Seiring dengan penurunan hambatan penemuan berkat AI, platform akan mengalami peningkatan volume yang signifikan dari alur kerja otomatis dan hibrida. Risikonya bukanlah terlalu sedikit temuan—melainkan kebisingan yang membanjiri pelanggan dan insentif yang tidak selaras yang mengikis kepercayaan.

Platform yang berhasil adalah platform yang memvalidasi potensi eksploitasi, memprioritaskan dampak, dan menyelaraskan imbalan dengan hasil—sambil mempertahankan tata kelola yang kuat dan akuntabilitas manusia. Masa depan bukanlah tentang menemukan lebih banyak masalah; melainkan tentang menemukan masalah yang tepat dengan lebih cepat dan mengubah wawasan menjadi tindakan sebelum masalah bisnis muncul.

Apakah Anda membayangkan HackerOne berkembang melampaui penemuan kerentanan ke bidang-bidang seperti pemantauan berkelanjutan, perbaikan berbasis AI, atau pemodelan ancaman prediktif?

Fokus kami adalah menyelesaikan masalah inti yang dihadapi perusahaan: memahami dan mengendalikan risiko nyata dalam lingkungan yang terus berubah.

Hal itu tentu saja berarti melangkah lebih jauh dari sekadar penemuan pada satu titik waktu. Kami sudah beroperasi di seluruh siklus hidup paparan, mulai dari pengujian kode dan AI hingga validasi dan prioritas, dan kami akan terus berinvestasi dalam kemampuan yang membantu pelanggan melihat paparan lebih awal, memahami dampaknya lebih cepat, dan mendorong perbaikan hingga selesai.

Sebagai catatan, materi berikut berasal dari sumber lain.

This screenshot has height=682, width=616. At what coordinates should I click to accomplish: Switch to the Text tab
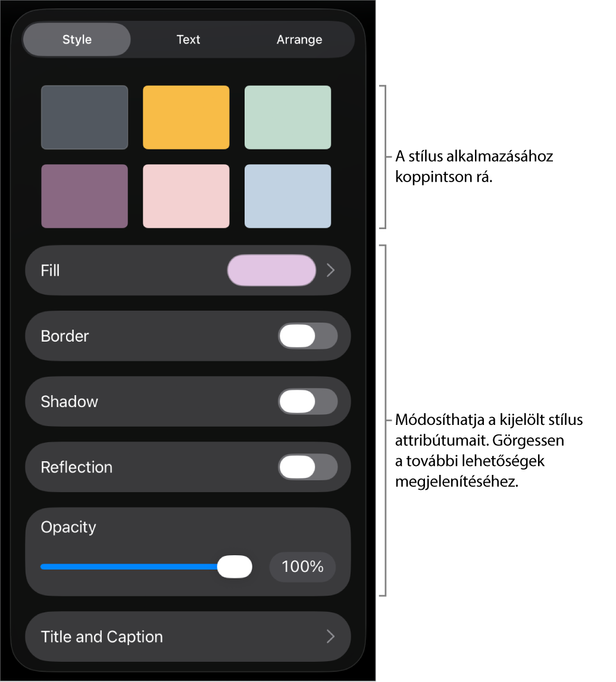click(x=188, y=40)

AI memainkan peran sentral dalam evolusi tersebut — khususnya dalam penentuan prioritas dan percepatan alur kerja — tetapi selalu dengan akuntabilitas manusia sebagai pusatnya. Tujuan utama kami adalah keamanan praktis yang berkelanjutan dan mampu mengikuti perkembangan inovasi modern.

Seiring dengan semakin banyaknya musuh yang mengadopsi AI, bagaimana HackerOne berencana untuk tetap unggul dan memastikan alat pertahanan berkembang dengan cepat?

Kami selalu selangkah lebih maju dari musuh dengan beroperasi di tempat serangan nyata muncul. Komunitas peneliti global kami sudah menguji teknik berbasis AI di lingkungan nyata, memberi kami wawasan awal tentang bagaimana musuh sebenarnya beroperasi.

Kami menggabungkan wawasan manusia tersebut dengan otomatisasi berbasis AI untuk meningkatkan skala penemuan, validasi, prioritas, dan perbaikan. Yang tak kalah penting, kami terus menguji platform kami sendiri menggunakan pendekatan pengujian AI (red teaming) yang sama seperti yang kami tawarkan kepada pelanggan.

Tujuannya bukanlah untuk memprediksi setiap serangan baru — melainkan untuk membangun sistem yang belajar lebih cepat daripada penyerang. Itulah cara alat pertahanan mengimbangi perkembangan ancaman yang didorong oleh AI.

Terima kasih atas wawancara yang luar biasa—para pembaca yang ingin mempelajari lebih lanjut tentang bagaimana perusahaan menggunakan keahlian manusia dan keamanan berbasis AI untuk membantu organisasi mengidentifikasi dan mengatasi risiko dunia nyata sebelum menjadi masalah bisnis dapat mengunjungi PeretasOne.

Topik-topik terkait:
mm

Antoine adalah pemimpin visioner dan mitra pendiri Unite.AI, yang didorong oleh hasrat yang tak tergoyahkan untuk membentuk dan mempromosikan masa depan AI dan robotika. Sebagai pengusaha serial, ia percaya bahwa AI akan sama disruptifnya terhadap masyarakat seperti listrik, dan sering kali terlihat mengoceh tentang potensi teknologi disruptif dan AGI.

Sebagai futuris, ia berdedikasi untuk mengeksplorasi bagaimana inovasi ini akan membentuk dunia kita. Selain itu, ia adalah pendiri Sekuritas.io, sebuah platform yang berfokus pada investasi dalam teknologi mutakhir yang mendefinisikan kembali masa depan dan membentuk kembali seluruh sektor.